For far too long, Florida foster children haved needed their own voice and legal counsel in their own dependency case and now before other state and local agencies that make critical decisions that critically affect their lives.

Representation should be of primary concern. Currently, only 60-80% of children in the dependency system are represented by the GAL program – and very few by attorneys. Quality representation of each child in foster care, before School Boards, Agency for Persons with Disabilities, and the Agency for Healthcare Administration, to name a few agencies, may be the single most important step we can take to positively impact the lives of foster children.

This year, Jesse Diner, President-Elect of the Florida Bar, has placed among his highest priorities taking the recommendations of the 2002 Commission on the Legal Needs of Children and introducing legislation to create a Statewide Office of the Children’s Advocate.

My appointment this May to chair the Florida Bar Association’s Legal Needs of Children Committee is part of that goal. Our committee will help write legislative language and seek passage of laws and regulations critical to fulfilling the state’s mandate to serve the best interests of the children in its care.

The prime objective of the Statewide Office will be to protect the legal rights of children through adequate and competent representation. Two divisions will work together toward meeting the needs of children: the Division of the Guardian Ad Litem and the Division of Children’s Attorney.

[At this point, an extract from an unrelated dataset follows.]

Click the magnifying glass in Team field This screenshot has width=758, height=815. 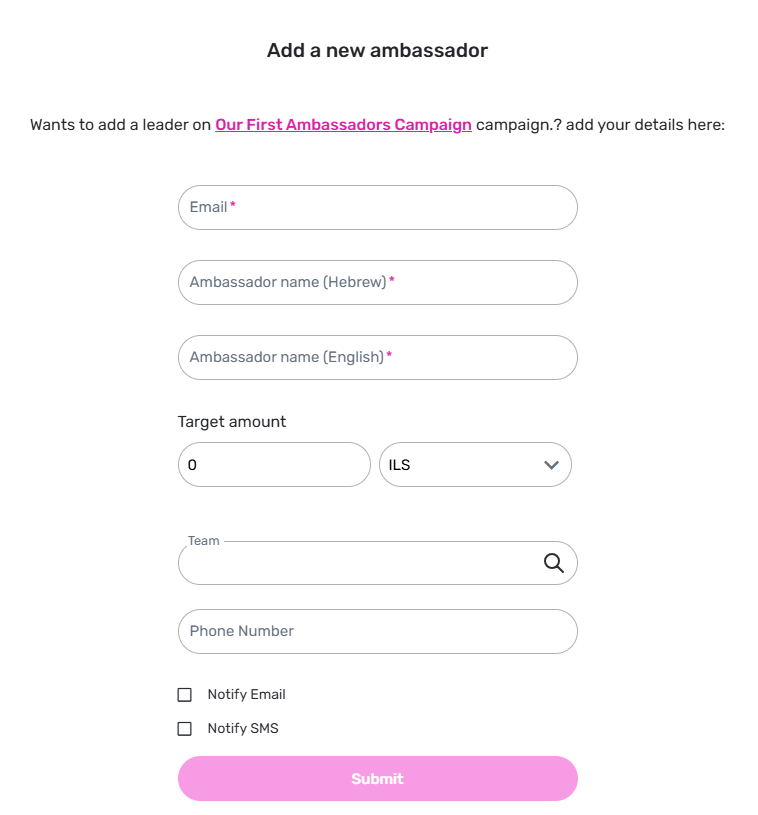pyautogui.click(x=553, y=563)
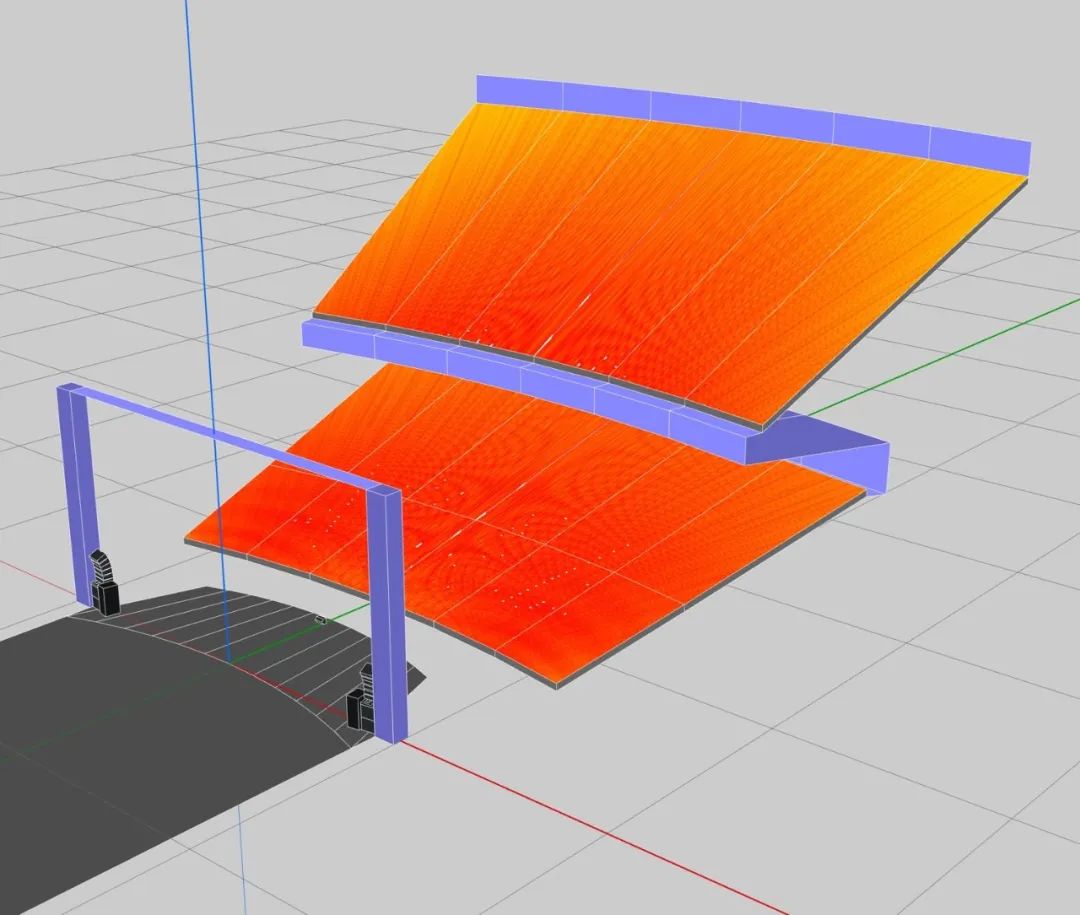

Among many other areas addressed, it will assure independent legal representation – including for children in legal custody of the department and who face placement in licensed residential treatment centers or group care facilities; and a presumption that children 13 years of age or older are capable of communicating their expressed wishes or considered judgment. It will create a separate arm for the appointment of attorneys in four specific categories: Termination of Parental Rights, placement in Residential Treatment Centers Placements, Psychotropic Medications, and those instances when foster children who are capacitated disagree with the GAL’s recommendations.

The Office also will recruit, train and supervise attorneys, support staff, volunteers and interns who work in the Office, and ensure that its attorneys and guardians ad litem possess the skills, thoroughness, preparation and knowledge of services available to children. It will ensure that children have judicial review of adverse decisions and the opportunity to appeal, and it will identify the resources required to implement methods of collecting, reporting, and tracking reliable and consistent case data.

This legislation is just the beginning. It has taken years of work to achieve consensus on representation in matters addressing the way child welfare and advocacy are handled in Florida. With his installation today, President Diner is in a position to create great change in Florida’s child welfare care and service – giving us our best opportunity ever to achieve the goal of representation of all children in the state’s care.